It’s no revelation that uncertainty has become the “new normal” in international trade and finance. Accordingly, many businesspeople are growing increasingly concerned about business risk associated with that growing uncertainty, especially if they trade with or operate in developing markets. Some have begun to consider “portfolio theory” as part of an overall strategy to manage business risk, since the portfolio approach has proven itself in a field with many similarities: investment planning.1

Helping to Choose the Best Business Risks, Including for International Trade


Companies can’t eliminate risk completely, and wouldn’t want to try: profit rarely comes without it. The question is, how can a business select the best risks to take? That’s where portfolio theory may be helpful.

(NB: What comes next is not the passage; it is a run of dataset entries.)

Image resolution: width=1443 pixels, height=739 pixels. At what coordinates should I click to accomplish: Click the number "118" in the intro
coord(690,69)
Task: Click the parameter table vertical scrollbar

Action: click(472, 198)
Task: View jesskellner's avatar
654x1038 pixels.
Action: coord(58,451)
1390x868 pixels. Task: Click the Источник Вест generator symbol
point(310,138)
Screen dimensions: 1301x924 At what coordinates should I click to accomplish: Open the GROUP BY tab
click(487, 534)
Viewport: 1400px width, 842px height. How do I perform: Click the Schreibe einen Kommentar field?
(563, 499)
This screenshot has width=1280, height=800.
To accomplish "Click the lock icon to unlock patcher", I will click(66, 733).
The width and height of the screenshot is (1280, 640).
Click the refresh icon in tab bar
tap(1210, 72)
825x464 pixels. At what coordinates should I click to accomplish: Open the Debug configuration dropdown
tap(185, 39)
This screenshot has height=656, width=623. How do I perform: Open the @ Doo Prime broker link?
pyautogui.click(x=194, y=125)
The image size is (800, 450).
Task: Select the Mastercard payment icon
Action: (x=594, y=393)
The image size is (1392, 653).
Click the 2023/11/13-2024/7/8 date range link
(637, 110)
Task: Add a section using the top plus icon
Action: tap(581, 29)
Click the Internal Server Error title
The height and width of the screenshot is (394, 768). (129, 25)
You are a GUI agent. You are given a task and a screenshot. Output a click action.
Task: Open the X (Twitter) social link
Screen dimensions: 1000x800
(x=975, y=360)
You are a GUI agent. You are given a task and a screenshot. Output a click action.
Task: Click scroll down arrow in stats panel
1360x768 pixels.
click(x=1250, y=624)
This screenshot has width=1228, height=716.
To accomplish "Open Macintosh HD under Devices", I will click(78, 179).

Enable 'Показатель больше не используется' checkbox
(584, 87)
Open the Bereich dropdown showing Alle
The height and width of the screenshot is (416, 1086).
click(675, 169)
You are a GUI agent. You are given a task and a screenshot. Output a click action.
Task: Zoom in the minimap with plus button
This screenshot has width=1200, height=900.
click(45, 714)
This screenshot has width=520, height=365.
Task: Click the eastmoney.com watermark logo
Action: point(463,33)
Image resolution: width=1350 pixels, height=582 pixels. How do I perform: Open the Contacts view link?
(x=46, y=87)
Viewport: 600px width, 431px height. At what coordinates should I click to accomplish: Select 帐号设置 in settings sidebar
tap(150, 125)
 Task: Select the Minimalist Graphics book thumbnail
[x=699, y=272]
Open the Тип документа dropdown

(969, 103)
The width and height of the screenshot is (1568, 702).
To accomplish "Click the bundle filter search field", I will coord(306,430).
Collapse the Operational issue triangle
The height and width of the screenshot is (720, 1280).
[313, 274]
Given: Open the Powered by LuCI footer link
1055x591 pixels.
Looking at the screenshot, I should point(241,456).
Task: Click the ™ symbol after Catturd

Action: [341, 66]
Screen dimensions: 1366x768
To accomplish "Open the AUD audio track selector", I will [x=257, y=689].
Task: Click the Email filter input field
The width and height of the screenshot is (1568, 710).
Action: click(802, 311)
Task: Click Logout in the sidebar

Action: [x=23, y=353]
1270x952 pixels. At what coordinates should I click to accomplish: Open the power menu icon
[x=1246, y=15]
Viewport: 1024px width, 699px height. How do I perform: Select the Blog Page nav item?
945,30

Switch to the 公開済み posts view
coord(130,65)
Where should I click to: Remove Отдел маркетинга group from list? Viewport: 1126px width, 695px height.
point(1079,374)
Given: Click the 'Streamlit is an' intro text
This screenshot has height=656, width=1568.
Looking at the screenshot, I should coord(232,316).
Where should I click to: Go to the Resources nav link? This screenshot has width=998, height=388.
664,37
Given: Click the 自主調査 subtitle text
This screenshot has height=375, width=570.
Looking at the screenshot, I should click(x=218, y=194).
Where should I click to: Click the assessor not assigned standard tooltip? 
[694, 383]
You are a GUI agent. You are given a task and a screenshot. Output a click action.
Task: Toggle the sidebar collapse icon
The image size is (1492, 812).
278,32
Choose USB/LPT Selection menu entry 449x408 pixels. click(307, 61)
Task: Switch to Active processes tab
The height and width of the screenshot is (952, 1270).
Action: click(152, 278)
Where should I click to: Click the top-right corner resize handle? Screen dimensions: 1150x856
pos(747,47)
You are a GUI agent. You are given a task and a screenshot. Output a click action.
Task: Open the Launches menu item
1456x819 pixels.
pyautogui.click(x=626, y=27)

Discussions of portfolio theory can easily get lost in a thicket of mathematics. But corporate decision-makers needn’t dive into abstruse formulae to see why it might be useful to them. Nobel Prize winner Harry Markowitz and other pioneers in modern portfolio theory began with some simple assumptions: investors hope to maximize returns while minimizing risk, and won’t accept more risk unless they can reasonably expect higher returns.2These are assumptions that are familiar to executives who must choose new research projects or business initiatives; potential mergers, acquisitions or divestments; or markets to invest in for international trade – or to depart from.


Given these and other portfolio theory assumptions, the theory’s creators showed that it’s mathematically possible for an investor to define the level of risk he or she is willing to accept, and then build an optimal portfolio of investments that maximizes profits given that risk level. Or, conversely, she can define a profit level and build an optimal portfolio of investments that minimizes risk given that profit goal.3


Diversification Can Help Reduce Risk


What makes it possible to optimize a portfolio for a specific risk or profit level? Diversification. The theory says investors can build portfolios with overall lower risk than that associated with each individual asset, and that it’s essential to consider each investment’s risk in context of the overall portfolio.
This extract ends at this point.